Stored records:

——————

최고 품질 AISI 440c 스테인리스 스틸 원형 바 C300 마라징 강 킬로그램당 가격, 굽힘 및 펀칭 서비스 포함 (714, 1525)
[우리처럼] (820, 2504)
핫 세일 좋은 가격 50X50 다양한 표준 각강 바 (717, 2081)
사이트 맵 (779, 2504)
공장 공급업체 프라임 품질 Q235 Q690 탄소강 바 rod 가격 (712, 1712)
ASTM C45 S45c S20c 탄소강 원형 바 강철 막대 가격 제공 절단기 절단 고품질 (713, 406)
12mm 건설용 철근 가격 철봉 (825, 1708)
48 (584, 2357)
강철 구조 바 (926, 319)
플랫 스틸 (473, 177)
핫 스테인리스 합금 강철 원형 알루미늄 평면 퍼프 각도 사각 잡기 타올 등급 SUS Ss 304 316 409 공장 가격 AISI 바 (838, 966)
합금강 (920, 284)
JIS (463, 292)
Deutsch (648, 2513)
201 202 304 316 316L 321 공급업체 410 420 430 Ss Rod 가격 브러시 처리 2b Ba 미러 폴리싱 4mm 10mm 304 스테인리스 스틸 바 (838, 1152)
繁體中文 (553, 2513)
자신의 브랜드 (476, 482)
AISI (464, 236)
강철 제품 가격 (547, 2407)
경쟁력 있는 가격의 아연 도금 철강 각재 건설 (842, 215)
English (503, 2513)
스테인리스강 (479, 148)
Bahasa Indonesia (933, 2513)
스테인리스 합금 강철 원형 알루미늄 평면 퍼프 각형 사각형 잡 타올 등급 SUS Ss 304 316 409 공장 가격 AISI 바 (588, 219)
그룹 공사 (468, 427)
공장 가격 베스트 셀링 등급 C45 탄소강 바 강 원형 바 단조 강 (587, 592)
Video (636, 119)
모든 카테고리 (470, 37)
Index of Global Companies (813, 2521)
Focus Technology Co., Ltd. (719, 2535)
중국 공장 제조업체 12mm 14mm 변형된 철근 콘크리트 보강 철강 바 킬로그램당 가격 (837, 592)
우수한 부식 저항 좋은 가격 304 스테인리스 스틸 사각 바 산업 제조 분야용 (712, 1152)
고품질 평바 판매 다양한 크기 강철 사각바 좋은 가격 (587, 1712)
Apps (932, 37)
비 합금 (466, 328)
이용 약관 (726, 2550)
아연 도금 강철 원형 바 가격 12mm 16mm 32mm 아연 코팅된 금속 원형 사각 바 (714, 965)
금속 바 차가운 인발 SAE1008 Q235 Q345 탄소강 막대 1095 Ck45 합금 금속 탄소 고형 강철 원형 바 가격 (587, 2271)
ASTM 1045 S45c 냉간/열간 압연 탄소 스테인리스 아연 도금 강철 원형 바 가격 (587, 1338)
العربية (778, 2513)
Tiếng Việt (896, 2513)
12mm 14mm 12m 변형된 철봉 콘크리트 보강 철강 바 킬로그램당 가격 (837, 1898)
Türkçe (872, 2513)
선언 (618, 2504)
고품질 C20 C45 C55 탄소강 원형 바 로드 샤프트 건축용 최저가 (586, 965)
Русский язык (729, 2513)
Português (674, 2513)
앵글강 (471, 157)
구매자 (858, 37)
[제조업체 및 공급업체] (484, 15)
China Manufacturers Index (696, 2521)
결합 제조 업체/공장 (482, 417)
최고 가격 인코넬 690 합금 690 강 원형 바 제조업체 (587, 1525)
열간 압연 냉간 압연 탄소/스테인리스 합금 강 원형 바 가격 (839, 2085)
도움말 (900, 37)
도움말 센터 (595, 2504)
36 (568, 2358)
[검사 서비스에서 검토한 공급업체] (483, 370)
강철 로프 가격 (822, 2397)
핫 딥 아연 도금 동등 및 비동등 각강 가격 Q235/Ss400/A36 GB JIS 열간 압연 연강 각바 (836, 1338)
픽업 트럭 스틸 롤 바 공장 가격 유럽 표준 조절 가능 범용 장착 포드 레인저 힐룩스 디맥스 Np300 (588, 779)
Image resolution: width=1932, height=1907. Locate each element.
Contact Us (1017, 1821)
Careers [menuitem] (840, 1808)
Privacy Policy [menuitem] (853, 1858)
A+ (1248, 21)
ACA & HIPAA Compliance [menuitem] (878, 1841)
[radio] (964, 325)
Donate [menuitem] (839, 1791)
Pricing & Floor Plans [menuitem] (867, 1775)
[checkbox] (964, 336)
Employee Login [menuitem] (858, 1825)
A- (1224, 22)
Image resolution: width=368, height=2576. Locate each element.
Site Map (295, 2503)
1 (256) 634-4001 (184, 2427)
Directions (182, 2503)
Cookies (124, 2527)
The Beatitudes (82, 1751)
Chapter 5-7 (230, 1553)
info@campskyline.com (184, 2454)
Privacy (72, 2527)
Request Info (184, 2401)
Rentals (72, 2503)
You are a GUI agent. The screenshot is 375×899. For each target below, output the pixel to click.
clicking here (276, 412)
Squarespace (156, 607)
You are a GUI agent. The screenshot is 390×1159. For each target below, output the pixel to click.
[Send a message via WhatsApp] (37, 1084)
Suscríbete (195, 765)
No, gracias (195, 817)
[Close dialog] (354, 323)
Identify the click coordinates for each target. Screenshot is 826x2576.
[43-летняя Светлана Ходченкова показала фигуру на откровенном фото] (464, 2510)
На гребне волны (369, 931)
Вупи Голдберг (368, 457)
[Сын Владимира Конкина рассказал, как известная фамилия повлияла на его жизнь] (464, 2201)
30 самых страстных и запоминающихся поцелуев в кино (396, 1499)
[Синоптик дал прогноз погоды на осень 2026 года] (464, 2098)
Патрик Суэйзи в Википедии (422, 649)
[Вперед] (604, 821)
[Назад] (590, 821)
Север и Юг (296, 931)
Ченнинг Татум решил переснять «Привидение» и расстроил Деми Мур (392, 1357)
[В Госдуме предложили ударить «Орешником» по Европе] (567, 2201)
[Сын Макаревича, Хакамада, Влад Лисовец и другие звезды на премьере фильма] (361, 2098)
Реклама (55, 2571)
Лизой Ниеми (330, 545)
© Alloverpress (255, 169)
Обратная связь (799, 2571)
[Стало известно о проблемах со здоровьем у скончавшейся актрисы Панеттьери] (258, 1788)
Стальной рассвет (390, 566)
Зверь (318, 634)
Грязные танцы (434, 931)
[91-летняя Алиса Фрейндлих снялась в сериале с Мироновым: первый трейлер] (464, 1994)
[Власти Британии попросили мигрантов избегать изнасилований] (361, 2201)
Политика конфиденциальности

——————

■ EXERCISE DIRECTIONS: Find "최고 가격 인코넬 690 합금 690 강 원형 바 제조업체 (587, 1525)" in the entries above and copy that whole line exactly, then each line after it through the line that contains "Squarespace (156, 607)".

■ SOLUTION TO THE PROBLEM:
최고 가격 인코넬 690 합금 690 강 원형 바 제조업체 (587, 1525)
열간 압연 냉간 압연 탄소/스테인리스 합금 강 원형 바 가격 (839, 2085)
도움말 (900, 37)
도움말 센터 (595, 2504)
36 (568, 2358)
[검사 서비스에서 검토한 공급업체] (483, 370)
강철 로프 가격 (822, 2397)
핫 딥 아연 도금 동등 및 비동등 각강 가격 Q235/Ss400/A36 GB JIS 열간 압연 연강 각바 (836, 1338)
픽업 트럭 스틸 롤 바 공장 가격 유럽 표준 조절 가능 범용 장착 포드 레인저 힐룩스 디맥스 Np300 (588, 779)
Image resolution: width=1932, height=1907. Locate each element.
Contact Us (1017, 1821)
Careers [menuitem] (840, 1808)
Privacy Policy [menuitem] (853, 1858)
A+ (1248, 21)
ACA & HIPAA Compliance [menuitem] (878, 1841)
[radio] (964, 325)
Donate [menuitem] (839, 1791)
Pricing & Floor Plans [menuitem] (867, 1775)
[checkbox] (964, 336)
Employee Login [menuitem] (858, 1825)
A- (1224, 22)
Image resolution: width=368, height=2576. Locate each element.
Site Map (295, 2503)
1 (256) 634-4001 (184, 2427)
Directions (182, 2503)
Cookies (124, 2527)
The Beatitudes (82, 1751)
Chapter 5-7 (230, 1553)
info@campskyline.com (184, 2454)
Privacy (72, 2527)
Request Info (184, 2401)
Rentals (72, 2503)
You are a GUI agent. The screenshot is 375×899. For each target below, output the pixel to click.
clicking here (276, 412)
Squarespace (156, 607)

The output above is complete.